2/20/2008

Some Posts Just Write Themselves

Uncle AndrewUncle Andrew
Filed under: @ 10:23 am

I was listening to Morning Edition this morning (the late evening edition of Morning Edition is hard to come by) when I heard an article about the Supreme Court’s decision to hear a case regarding so-called “retaliation” lawsuits directed against companies who fire employees for complaining about racial discrimination. The major case cited in this hearing revolves around the former assistant manager of a restaurant who is suing under Section 1981 of the 1866 Civil Rights Act.

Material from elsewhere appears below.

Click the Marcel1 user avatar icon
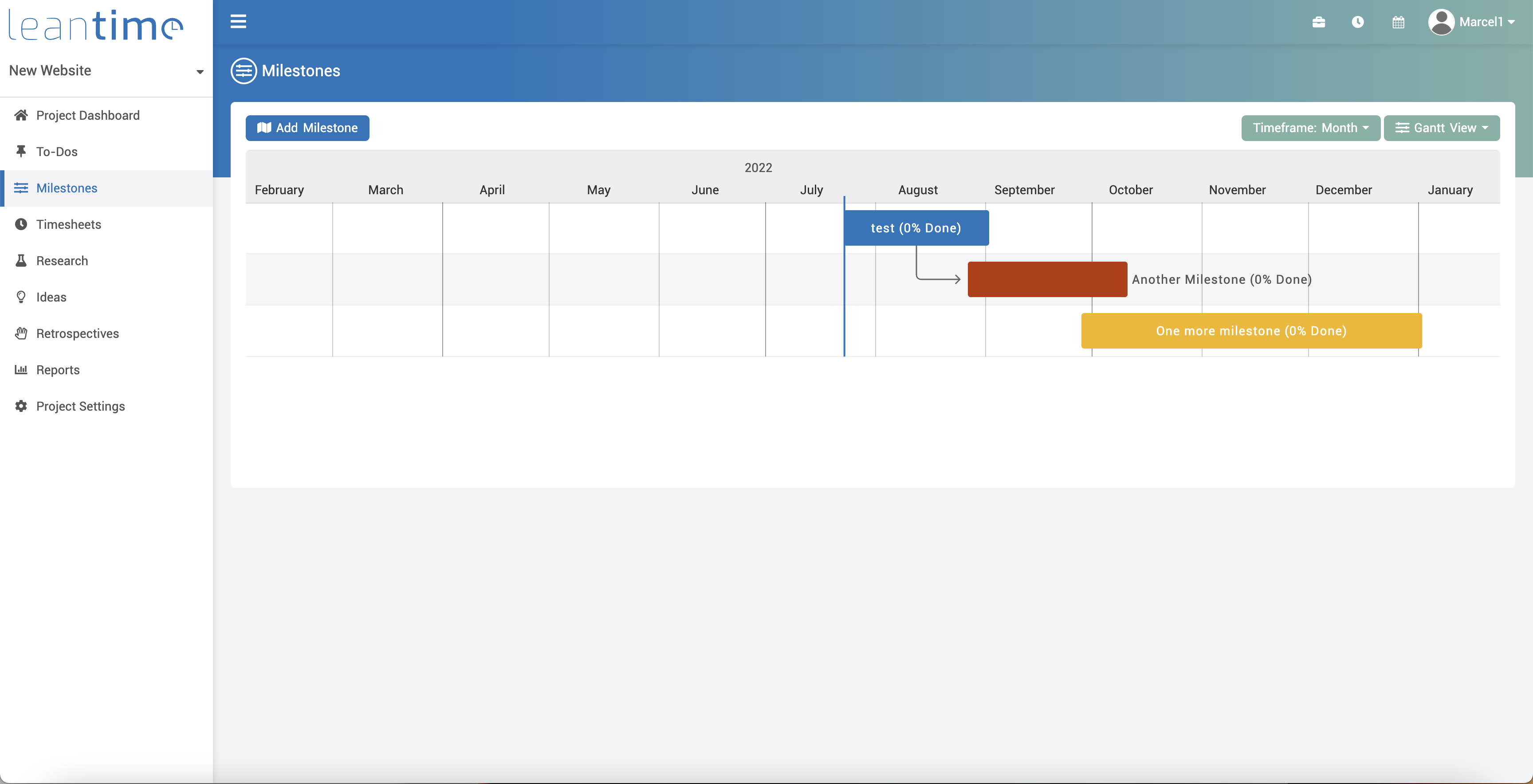coord(1441,22)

This is actually a sort of in-spirit revisiting of a previous ruling by the Supremes, which had already determined in past hearings that teachers and coaches could file suit for damages if fired for pointing out inequities in facilities provided for male and female students. The tone of the initial ruling would seem to apply in this situation as well, but that case was pursued under Title IX, which deals specifically with male-female inequities in education. The restaurant is protesting the legality of such a lawsuit, claiming that provisions for retaliatory damages are not explicitly written into the relevant statutes.

The complainant in the restaurant case was fired on what he alleges to be false charges that he left a safe open. He attests that in fact he was discharged for complaining to upper management about a manager making blatantly racist remarks in reference to both staff and customers, ultimately culminating in the firing of a long-time African American server with a stellar employment record.

This promises to be an interesting legal battle. Can an individual seek retaliatory damages against an employer because (s)he was fired for reporting racial discrimination? Is reporting Civil Rights violations afforded similar protection under current Civil Rights law as experiencing said violations? If not, should it be? And if it should, must the law be explicitly rewritten to accommodate the concept of suing for damages, or does the law as written offer sufficient precedent to allow for same?

But of course, I probably wouldn’t be writing about this if there weren’t a smart-ass punch line to be had, and here it is:

All in all, shouldn’t the plaintiff known what he was in for when he started working for—ahem—Cracker Barrel?

I am so sorry….I just couldn’t resist.